THE INPUT START
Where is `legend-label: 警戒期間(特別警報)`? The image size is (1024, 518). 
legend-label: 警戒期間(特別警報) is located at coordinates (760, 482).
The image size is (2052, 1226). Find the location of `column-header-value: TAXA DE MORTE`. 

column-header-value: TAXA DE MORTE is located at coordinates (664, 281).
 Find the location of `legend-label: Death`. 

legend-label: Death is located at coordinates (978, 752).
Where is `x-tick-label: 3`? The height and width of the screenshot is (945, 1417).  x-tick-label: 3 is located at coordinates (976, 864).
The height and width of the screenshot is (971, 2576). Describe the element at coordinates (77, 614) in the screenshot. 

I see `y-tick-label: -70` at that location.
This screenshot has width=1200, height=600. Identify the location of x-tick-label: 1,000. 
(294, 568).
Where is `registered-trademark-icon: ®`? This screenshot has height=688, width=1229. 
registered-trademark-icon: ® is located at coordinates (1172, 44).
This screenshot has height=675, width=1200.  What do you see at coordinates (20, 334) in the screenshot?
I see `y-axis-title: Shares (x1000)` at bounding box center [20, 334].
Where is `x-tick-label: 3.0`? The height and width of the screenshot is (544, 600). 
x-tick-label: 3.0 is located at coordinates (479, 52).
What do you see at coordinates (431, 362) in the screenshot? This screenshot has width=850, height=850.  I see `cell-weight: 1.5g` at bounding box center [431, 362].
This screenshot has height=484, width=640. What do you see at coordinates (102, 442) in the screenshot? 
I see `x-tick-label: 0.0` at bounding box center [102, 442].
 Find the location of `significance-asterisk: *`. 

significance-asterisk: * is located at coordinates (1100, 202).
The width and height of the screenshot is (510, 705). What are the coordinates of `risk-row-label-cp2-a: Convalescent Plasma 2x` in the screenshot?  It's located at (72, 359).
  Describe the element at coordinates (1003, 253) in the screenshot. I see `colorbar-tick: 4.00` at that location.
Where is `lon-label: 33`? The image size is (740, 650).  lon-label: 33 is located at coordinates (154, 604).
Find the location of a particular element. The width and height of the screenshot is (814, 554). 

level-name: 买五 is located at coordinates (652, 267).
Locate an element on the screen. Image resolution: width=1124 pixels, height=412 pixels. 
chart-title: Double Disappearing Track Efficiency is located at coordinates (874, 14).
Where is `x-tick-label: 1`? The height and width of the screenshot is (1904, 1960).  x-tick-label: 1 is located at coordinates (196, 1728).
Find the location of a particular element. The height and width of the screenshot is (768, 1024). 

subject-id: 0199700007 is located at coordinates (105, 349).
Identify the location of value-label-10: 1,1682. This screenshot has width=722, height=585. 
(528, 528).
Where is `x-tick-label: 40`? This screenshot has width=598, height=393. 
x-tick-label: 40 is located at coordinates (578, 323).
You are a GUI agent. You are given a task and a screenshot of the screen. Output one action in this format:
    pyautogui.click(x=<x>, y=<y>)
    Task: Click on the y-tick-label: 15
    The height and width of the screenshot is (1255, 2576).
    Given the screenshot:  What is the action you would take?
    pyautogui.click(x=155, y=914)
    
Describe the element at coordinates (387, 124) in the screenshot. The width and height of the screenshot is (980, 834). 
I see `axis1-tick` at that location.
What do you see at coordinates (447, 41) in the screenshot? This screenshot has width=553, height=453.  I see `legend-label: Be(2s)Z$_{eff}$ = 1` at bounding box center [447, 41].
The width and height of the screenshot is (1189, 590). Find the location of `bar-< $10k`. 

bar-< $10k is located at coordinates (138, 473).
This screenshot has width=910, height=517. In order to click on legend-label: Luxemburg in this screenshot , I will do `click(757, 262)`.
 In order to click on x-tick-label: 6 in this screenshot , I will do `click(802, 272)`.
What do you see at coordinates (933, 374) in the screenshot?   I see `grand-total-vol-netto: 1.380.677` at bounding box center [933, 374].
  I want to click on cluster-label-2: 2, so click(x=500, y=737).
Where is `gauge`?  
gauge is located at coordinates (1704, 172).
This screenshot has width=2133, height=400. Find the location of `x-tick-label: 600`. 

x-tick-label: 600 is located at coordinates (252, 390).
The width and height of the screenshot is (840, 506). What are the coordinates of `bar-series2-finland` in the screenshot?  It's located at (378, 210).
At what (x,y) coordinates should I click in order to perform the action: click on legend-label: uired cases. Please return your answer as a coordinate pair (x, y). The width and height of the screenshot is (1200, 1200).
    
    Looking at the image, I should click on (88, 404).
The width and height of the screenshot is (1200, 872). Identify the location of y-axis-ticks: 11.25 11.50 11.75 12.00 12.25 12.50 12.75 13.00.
THE INPUT END
Reproduce all of the records above, substituting "canvas size" for each occurrence of "image size" and leaving everything else unchanged.

▶ [EXERCISE RESPONSE]:
Where is `legend-label: 警戒期間(特別警報)`? The canvas size is (1024, 518). 
legend-label: 警戒期間(特別警報) is located at coordinates (760, 482).
The canvas size is (2052, 1226). Find the location of `column-header-value: TAXA DE MORTE`. 

column-header-value: TAXA DE MORTE is located at coordinates (664, 281).
 Find the location of `legend-label: Death`. 

legend-label: Death is located at coordinates (978, 752).
Where is `x-tick-label: 3`? The height and width of the screenshot is (945, 1417).  x-tick-label: 3 is located at coordinates (976, 864).
The height and width of the screenshot is (971, 2576). Describe the element at coordinates (77, 614) in the screenshot. 

I see `y-tick-label: -70` at that location.
This screenshot has width=1200, height=600. Identify the location of x-tick-label: 1,000. 
(294, 568).
Where is `registered-trademark-icon: ®`? This screenshot has height=688, width=1229. 
registered-trademark-icon: ® is located at coordinates (1172, 44).
This screenshot has height=675, width=1200.  What do you see at coordinates (20, 334) in the screenshot?
I see `y-axis-title: Shares (x1000)` at bounding box center [20, 334].
Where is `x-tick-label: 3.0`? The height and width of the screenshot is (544, 600). 
x-tick-label: 3.0 is located at coordinates (479, 52).
What do you see at coordinates (431, 362) in the screenshot? This screenshot has width=850, height=850.  I see `cell-weight: 1.5g` at bounding box center [431, 362].
This screenshot has height=484, width=640. What do you see at coordinates (102, 442) in the screenshot? 
I see `x-tick-label: 0.0` at bounding box center [102, 442].
 Find the location of `significance-asterisk: *`. 

significance-asterisk: * is located at coordinates (1100, 202).
The width and height of the screenshot is (510, 705). What are the coordinates of `risk-row-label-cp2-a: Convalescent Plasma 2x` in the screenshot?  It's located at (72, 359).
  Describe the element at coordinates (1003, 253) in the screenshot. I see `colorbar-tick: 4.00` at that location.
Where is `lon-label: 33`? The canvas size is (740, 650).  lon-label: 33 is located at coordinates (154, 604).
Find the location of a particular element. The width and height of the screenshot is (814, 554). 

level-name: 买五 is located at coordinates (652, 267).
Locate an element on the screen. Image resolution: width=1124 pixels, height=412 pixels. 
chart-title: Double Disappearing Track Efficiency is located at coordinates (874, 14).
Where is `x-tick-label: 1`? The height and width of the screenshot is (1904, 1960).  x-tick-label: 1 is located at coordinates (196, 1728).
Find the location of a particular element. The height and width of the screenshot is (768, 1024). 

subject-id: 0199700007 is located at coordinates (105, 349).
Identify the location of value-label-10: 1,1682. This screenshot has width=722, height=585. 
(528, 528).
Where is `x-tick-label: 40`? This screenshot has width=598, height=393. 
x-tick-label: 40 is located at coordinates (578, 323).
You are a GUI agent. You are given a task and a screenshot of the screen. Output one action in this format:
    pyautogui.click(x=<x>, y=<y>)
    Task: Click on the y-tick-label: 15
    The height and width of the screenshot is (1255, 2576).
    Given the screenshot:  What is the action you would take?
    pyautogui.click(x=155, y=914)
    
Describe the element at coordinates (387, 124) in the screenshot. The width and height of the screenshot is (980, 834). 
I see `axis1-tick` at that location.
What do you see at coordinates (447, 41) in the screenshot? This screenshot has width=553, height=453.  I see `legend-label: Be(2s)Z$_{eff}$ = 1` at bounding box center [447, 41].
The width and height of the screenshot is (1189, 590). Find the location of `bar-< $10k`. 

bar-< $10k is located at coordinates (138, 473).
This screenshot has width=910, height=517. In order to click on legend-label: Luxemburg in this screenshot , I will do `click(757, 262)`.
 In order to click on x-tick-label: 6 in this screenshot , I will do `click(802, 272)`.
What do you see at coordinates (933, 374) in the screenshot?   I see `grand-total-vol-netto: 1.380.677` at bounding box center [933, 374].
  I want to click on cluster-label-2: 2, so click(x=500, y=737).
Where is `gauge`?  
gauge is located at coordinates (1704, 172).
This screenshot has width=2133, height=400. Find the location of `x-tick-label: 600`. 

x-tick-label: 600 is located at coordinates (252, 390).
The width and height of the screenshot is (840, 506). What are the coordinates of `bar-series2-finland` in the screenshot?  It's located at (378, 210).
At what (x,y) coordinates should I click in order to perform the action: click on legend-label: uired cases. Please return your answer as a coordinate pair (x, y). The width and height of the screenshot is (1200, 1200).
    
    Looking at the image, I should click on (88, 404).
The width and height of the screenshot is (1200, 872). Identify the location of y-axis-ticks: 11.25 11.50 11.75 12.00 12.25 12.50 12.75 13.00.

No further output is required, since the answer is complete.